** Start Excerpted records **
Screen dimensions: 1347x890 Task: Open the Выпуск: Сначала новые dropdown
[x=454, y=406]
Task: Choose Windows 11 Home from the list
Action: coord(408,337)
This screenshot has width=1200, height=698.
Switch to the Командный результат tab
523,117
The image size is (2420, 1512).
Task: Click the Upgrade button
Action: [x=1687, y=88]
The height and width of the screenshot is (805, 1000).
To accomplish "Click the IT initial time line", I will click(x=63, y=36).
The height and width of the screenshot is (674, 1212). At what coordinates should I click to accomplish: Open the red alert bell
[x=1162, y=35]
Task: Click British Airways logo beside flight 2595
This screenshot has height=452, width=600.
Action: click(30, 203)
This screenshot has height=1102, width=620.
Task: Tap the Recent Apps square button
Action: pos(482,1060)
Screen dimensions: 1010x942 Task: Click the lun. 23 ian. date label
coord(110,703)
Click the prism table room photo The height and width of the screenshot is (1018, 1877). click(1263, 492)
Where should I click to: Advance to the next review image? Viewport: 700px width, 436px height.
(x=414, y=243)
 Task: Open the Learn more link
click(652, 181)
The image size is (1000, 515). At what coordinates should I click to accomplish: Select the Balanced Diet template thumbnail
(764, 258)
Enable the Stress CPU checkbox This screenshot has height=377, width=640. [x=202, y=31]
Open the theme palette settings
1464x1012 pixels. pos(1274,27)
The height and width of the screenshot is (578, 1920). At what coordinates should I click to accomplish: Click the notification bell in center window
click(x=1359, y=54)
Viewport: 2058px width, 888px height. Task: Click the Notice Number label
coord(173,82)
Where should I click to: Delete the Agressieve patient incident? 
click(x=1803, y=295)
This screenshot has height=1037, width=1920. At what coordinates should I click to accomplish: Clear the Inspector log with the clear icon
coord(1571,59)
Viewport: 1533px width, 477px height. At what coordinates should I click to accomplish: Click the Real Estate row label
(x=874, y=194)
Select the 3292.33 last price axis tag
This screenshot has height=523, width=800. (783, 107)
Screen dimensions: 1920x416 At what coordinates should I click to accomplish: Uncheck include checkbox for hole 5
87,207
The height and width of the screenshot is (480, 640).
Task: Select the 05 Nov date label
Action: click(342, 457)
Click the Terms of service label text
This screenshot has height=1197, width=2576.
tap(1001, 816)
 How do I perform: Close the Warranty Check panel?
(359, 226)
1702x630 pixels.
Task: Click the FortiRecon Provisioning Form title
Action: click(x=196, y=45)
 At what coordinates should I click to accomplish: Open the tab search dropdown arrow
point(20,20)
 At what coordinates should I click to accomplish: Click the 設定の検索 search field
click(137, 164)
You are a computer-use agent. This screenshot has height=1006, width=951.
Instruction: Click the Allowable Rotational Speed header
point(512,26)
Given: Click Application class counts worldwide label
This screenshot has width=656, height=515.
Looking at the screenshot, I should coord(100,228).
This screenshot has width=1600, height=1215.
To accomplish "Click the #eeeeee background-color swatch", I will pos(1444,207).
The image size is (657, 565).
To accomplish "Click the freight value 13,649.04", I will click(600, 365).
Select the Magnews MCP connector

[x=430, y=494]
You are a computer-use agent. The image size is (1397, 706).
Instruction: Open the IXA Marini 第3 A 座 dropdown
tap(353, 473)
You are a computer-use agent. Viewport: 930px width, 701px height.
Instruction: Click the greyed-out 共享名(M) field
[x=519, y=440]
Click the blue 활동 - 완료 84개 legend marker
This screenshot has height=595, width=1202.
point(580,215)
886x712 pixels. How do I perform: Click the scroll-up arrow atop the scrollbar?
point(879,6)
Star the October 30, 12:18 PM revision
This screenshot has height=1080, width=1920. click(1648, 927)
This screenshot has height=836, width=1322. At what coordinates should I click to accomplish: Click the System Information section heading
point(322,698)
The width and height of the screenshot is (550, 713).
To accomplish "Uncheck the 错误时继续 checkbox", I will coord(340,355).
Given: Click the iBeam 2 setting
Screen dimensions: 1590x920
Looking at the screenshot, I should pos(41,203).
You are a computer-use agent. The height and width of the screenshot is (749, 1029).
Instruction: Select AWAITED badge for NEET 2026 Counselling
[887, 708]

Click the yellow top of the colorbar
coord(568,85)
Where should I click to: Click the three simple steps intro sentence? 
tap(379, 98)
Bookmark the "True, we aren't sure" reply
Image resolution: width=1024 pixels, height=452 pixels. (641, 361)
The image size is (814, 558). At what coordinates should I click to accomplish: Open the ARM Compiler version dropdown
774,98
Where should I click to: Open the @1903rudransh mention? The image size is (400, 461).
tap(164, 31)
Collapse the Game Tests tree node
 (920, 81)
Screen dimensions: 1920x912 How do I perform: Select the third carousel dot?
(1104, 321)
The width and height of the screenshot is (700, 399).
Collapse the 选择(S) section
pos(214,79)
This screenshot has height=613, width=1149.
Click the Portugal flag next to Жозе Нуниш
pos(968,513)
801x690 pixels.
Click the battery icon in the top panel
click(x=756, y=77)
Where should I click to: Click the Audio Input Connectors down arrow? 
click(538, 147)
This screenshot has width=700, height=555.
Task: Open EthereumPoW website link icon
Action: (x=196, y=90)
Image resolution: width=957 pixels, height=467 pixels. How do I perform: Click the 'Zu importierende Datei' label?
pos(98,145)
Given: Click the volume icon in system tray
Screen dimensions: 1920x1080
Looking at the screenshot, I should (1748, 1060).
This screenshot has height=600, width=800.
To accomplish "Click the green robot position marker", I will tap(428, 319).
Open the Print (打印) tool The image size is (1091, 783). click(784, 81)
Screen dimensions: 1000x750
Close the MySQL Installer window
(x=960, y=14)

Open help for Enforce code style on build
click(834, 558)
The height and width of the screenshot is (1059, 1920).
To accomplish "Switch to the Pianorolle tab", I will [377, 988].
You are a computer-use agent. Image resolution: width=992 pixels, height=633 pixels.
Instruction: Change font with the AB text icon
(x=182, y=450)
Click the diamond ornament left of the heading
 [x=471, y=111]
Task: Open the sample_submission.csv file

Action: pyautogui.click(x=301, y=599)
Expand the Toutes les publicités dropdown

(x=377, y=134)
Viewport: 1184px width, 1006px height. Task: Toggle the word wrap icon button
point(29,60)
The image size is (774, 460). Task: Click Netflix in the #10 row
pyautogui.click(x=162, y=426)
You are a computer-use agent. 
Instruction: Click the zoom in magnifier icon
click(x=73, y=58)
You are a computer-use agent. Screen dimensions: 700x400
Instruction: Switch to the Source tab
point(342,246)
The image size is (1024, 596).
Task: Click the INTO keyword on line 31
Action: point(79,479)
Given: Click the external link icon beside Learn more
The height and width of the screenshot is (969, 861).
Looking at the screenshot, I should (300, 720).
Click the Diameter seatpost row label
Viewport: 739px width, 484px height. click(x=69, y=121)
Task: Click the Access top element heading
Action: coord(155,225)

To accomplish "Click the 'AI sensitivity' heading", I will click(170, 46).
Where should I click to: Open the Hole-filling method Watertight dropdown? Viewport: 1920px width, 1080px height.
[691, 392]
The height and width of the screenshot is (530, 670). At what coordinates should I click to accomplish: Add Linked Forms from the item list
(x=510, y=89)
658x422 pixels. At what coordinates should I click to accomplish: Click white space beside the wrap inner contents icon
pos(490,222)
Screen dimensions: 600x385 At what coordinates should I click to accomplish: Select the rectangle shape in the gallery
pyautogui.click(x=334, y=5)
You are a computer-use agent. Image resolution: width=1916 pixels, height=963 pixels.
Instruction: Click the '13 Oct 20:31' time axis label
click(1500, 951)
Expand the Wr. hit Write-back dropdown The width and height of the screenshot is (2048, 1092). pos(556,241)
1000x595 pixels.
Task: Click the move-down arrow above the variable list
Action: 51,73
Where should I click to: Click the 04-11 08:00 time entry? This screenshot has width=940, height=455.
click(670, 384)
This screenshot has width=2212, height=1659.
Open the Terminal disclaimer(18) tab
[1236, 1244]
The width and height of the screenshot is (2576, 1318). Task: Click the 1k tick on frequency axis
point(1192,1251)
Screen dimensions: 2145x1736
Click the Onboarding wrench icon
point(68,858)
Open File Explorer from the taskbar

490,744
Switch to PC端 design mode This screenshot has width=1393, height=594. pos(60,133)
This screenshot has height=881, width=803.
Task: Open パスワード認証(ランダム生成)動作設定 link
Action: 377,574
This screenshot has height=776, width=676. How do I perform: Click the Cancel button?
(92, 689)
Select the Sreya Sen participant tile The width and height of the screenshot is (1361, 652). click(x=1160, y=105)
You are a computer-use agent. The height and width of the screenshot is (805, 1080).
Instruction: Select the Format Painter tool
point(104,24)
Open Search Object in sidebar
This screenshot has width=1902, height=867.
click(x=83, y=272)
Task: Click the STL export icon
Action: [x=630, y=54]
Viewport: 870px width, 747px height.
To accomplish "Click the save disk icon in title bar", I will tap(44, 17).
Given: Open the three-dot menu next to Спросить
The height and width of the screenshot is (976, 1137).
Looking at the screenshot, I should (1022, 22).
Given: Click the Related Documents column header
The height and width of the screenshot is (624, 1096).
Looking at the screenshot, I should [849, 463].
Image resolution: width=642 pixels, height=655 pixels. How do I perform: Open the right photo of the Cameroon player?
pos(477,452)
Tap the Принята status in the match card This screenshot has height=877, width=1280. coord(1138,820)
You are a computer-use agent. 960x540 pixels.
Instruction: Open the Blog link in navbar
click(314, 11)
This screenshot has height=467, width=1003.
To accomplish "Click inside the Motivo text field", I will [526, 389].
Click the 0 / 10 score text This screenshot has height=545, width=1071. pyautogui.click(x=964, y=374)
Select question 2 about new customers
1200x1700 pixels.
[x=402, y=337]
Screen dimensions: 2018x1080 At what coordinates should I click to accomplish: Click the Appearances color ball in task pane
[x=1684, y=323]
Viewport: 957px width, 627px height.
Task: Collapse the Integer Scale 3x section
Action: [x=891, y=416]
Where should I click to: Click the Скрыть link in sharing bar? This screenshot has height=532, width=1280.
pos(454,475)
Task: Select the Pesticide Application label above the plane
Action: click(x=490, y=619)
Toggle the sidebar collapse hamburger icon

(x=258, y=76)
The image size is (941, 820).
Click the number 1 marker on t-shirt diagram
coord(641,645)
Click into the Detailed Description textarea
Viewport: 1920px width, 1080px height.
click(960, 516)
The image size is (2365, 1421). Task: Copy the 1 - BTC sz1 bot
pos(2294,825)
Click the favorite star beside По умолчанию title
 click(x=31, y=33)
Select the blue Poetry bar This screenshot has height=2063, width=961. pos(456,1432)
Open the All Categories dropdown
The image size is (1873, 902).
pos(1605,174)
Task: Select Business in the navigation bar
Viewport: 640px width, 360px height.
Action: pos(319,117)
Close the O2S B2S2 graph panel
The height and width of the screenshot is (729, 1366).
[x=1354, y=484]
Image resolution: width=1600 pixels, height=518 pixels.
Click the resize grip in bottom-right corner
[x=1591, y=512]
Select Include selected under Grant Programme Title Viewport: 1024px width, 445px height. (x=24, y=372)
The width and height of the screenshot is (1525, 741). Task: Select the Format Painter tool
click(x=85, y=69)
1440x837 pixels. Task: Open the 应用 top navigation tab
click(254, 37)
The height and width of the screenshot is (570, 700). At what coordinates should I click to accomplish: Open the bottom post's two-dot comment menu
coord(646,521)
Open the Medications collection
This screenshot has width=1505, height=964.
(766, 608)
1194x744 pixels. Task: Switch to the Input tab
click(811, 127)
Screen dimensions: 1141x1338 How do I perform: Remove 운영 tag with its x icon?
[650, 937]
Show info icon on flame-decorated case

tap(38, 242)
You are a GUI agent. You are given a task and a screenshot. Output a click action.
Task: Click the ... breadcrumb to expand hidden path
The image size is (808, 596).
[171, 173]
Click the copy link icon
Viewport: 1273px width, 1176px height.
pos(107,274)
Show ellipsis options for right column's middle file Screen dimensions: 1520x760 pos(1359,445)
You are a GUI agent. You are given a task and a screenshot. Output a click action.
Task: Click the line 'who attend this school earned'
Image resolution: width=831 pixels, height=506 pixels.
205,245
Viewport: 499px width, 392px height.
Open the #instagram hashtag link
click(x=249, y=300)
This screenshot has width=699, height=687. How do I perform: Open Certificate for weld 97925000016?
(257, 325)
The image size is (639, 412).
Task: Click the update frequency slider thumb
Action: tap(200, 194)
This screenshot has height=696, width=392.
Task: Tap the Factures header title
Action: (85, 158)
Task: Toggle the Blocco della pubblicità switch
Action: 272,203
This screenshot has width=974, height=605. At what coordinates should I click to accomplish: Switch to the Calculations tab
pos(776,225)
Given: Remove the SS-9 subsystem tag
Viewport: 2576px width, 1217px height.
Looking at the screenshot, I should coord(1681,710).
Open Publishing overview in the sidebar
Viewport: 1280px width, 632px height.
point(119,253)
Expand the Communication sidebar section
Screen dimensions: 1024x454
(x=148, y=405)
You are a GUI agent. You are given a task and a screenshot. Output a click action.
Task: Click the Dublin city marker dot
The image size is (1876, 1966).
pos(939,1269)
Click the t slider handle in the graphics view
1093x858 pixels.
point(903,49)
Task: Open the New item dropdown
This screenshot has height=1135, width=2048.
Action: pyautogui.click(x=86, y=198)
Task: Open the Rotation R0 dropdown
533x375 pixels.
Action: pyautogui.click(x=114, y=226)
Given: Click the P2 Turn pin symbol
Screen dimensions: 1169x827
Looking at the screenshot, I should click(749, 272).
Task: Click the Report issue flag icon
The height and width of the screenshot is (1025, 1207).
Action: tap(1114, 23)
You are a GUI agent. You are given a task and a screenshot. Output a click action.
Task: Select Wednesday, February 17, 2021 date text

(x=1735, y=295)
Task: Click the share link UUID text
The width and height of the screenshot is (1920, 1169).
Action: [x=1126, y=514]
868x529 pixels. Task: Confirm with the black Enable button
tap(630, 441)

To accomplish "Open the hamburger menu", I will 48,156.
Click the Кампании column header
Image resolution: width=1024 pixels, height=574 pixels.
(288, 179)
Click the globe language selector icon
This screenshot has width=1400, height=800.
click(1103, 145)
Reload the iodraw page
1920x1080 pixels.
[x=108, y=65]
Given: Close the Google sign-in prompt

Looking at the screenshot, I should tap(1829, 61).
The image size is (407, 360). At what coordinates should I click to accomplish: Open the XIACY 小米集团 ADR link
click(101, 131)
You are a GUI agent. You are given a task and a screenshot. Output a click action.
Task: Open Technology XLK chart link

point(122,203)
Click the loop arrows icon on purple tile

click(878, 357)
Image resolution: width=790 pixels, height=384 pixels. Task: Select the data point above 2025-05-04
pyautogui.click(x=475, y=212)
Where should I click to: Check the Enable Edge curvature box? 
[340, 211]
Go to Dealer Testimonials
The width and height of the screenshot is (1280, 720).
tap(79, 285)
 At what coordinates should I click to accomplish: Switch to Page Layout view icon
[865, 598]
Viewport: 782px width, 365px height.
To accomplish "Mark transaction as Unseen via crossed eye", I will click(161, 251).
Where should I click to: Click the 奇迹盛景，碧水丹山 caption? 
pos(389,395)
** End Excerpted records **
▶ [What needs to be done] Please render the data as a Markdown table with the columns No. and Text, starting at the line that contains "This screenshot has height=1037, width=1920." and ending at the line that contains "This screenshot has height=523, width=800.". Number each line in No., and leave out any blank lines.

▶ [Response to the task]
| No. | Text |
|---|---|
| 1 | This screenshot has height=1037, width=1920. At what coordinates should I click to accomplish: Clear the Inspector log with the clear icon |
| 2 | coord(1571,59) |
| 3 | Viewport: 1533px width, 477px height. At what coordinates should I click to accomplish: Click the Real Estate row label |
| 4 | (x=874, y=194) |
| 5 | Select the 3292.33 last price axis tag |
| 6 | This screenshot has height=523, width=800. (783, 107) |